Ceplerinde beş kuruş kalmayana dek, dilediklerini yaptılar Yiğit ile Esma. Önce sinemaya gittiler. Filme girmeden önce iki film arasında kaldılar. Karar verdikleri filmi izlerken "Diğerine de girelim, neden olmasın?" dediler ve ardından bittikten sonra da diğer filme  gittiler. Sonra beraber yemek yediler, akabinde luna parka gittiler. Neredeyse bütün aletlere bindiler. En sonunda beraber deniz kıyısında oturdular ve denizi izlediler. Esma Yiğit'e geldiği ilk günden beri ondan hoşlandığını söyledi. Yiğit şaşırdı, "neyimden hoşlanmış olabilir ki?" diye. Ama sormadı, sadece anı yaşamaya devam etti. Sadece "Ben de" dedi. Zor da olsa vedalaştılar. Yiğit durağa doğru ilerlerken hiç parasının olmadığını fark etti ve eve kadar yürüdü. Yaşadığı şehri, insanları, yolları, sokak hayvanlarını... inceleyebildiği her şeyi inceledi. "En son ne zaman bu kadar uzun süre yürümüştüm acaba? En son ne zaman bu kadar dikkat etmiştim etrafımda olup bitenlere?" diye düşündü. Bilmiyordu. Eve vardığında kendini inanılmaz yorgun hissediyordu. Uyumak istiyordu ama kafasını kurcalayan bir şey vardı, hiç parası yoktu ve yapmak istediği şeyler vardı, bunlar için de para gerekiyordu. Önce eşyalarını satmayı düşündü ama sonradan vazgeçti, kimse onun eski ve dandik eşyalarını istemezdi. Telefonunu satabilirdi? O da olmazdı, telefonu ona bir süre daha lazımdı. Bilgisayarı da öyle. Tam ümitsizliğin kollarına kendini bırakacaktı ki, aklına yıllar önce yalnızlığa terk ettiği dostları geldi. Ayağa kalktı, kilere doğru ilerledi, kilerin kapısını açtı. Yüzüne bir gülümseme geldi.

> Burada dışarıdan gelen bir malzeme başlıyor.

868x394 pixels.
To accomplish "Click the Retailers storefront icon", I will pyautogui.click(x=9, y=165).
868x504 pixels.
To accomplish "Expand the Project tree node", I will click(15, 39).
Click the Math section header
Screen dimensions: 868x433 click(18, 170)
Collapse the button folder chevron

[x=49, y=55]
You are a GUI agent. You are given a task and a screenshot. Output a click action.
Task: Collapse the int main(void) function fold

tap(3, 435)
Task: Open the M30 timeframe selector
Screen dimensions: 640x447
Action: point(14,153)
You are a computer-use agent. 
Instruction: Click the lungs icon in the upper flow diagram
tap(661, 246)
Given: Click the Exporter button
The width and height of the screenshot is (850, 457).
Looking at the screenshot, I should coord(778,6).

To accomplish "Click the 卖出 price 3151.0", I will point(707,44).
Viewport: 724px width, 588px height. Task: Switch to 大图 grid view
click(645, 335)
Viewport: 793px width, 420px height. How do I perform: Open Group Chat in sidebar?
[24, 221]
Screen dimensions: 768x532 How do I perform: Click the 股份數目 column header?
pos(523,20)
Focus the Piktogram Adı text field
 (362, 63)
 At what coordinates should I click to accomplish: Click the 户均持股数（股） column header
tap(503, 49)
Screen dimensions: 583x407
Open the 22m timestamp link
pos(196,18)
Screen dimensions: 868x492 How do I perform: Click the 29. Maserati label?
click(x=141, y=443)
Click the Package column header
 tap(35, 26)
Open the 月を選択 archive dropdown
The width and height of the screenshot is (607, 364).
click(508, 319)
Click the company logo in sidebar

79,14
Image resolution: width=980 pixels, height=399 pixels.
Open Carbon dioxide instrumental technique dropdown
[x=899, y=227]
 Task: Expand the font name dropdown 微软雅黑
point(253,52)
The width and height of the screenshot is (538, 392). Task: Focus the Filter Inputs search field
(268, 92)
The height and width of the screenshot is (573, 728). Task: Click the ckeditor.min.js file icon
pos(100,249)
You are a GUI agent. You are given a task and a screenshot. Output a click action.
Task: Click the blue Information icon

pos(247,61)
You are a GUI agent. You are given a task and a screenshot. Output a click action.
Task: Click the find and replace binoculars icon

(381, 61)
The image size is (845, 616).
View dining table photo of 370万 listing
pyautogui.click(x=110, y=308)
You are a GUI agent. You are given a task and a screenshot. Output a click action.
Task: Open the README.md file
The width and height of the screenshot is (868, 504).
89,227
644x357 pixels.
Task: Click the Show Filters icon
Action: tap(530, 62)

 Eksi 1825. Gün Saat 16:48
 "Anne!" "Geldim, geldim!" "Nerdesin anne ağaç oldum kapıda ya!" "Namaz kılıyordum oğlum, kusura bakma" "Tamam neyse, çok acıktım ben, bir şeyler hazırlayabilir misin?" "Hazırlayım hemen" Yiğit, ayakkabılarını aldı ve ayakkabılığa koydu. Hızlıca odasına gitti. Odasının kapısını açar açmaz çantasını yere attı, okul kıyafetlerini çıkardı ve üstüne rahat bir şeyler giydi. Hemen masasına oturdu, kalemini açtı, ve çizim yapmaya başladı. Manzara resmi çiziyordu. Çizmeye dün başlamıştı, ana hatları tamamladı sayılırdı. Ama daha çok işi vardı. Çizim yapmak hayattaki en büyük tutkusuydu. Hayali, ileride büyük bir ressam olmaktı. Annesi odaya girdi. Yiğit çizmeye o kadar kaptırmıştı ki kendini, annesinin geldiğini hissetmedi bile. "Yine mi hemen şunun başına oturdun" Yiğit hiç istifini bozmadı "Yine aynı konuşmayı yapmayalım anne, lütfen" "Bıktım artık konuşmaktan, anlatmaktan. Sabahın akşamın şununla geçiyor, yüzünü göremiyoruz" "Anne, lütfen" "Ay iyi tamam, yemek hazır, soğutma çabuk gel" "Tamam, bir kaç rütuş daha atıp geliyorum" Bu konuşmayı yapmaktan İki taraf da yılmayacak gibiydi. Birkaç rütuş daha yaptı, kalemini bıraktı ve mutfağa doğru ilerledi. Annesi menemen yapmıştı. İştahlı ve hızlı bir şekilde yemeye başladı. "Yavaş ye, kaçmıyor kalemin kağıdın" "Ne alakası var anne ya?" "Ödevin falan yok mu?" "Yok, okulda bitirdim" "Sınavın yaklaşmıyor mu? Neden ders çalışmıyorsun?" "Çalışıyorum yeterince. Hem ben..." "Hem sen ne?" "Anne seninle bir şey konuşmam lazım, babamla da konuşacağım ama önce seninle konuşmak istiyorum. Senin desteğin de lazım" "Yeni kalem falan istiyorsan alamam. Yeter kalem kağıt aldık. Bütün paranı ona harcıyorsun, kendinin ki yetmezmiş gibi durmadan da para istiyorsun benden. Olanları kullan!" "Ya anne kalem falan almayacağım bi dinle ya" "He neymiş söyle" "Anne ben bayadır düşünüyorum. Yani sınav hakkında, üniversite hakkında, ne okuyacağım hakkında falan. Yani derslerim falan iyi bir sıkıntı yok ama, sevmiyorum yani. O dersler sonucunda okuyabileceğim bölümlerin hiç biri de ilgimi çekmiyor. Ben mühendis ya da doktor falan olmak istemiyorum. İlgimi çekmiyor hiç biri. Yatkın olduğum, sevdiğim bir şeyi yapmak istiyorum" Yiğit duraksadı. Annesine doğru baktı, dikkatli bir şekilde onu dinliyordu. Devam etti. "Anne ben güzel sanatlar okumak istiyorum" "Güzel sanatlar mı? O ne ya?!" "Güzel sanatlar işte, adı üstünde. Çizim yeteneğim üzerine yoğunlaşmak istiyorum, ileride iyi bir ressam olmak istiyorum"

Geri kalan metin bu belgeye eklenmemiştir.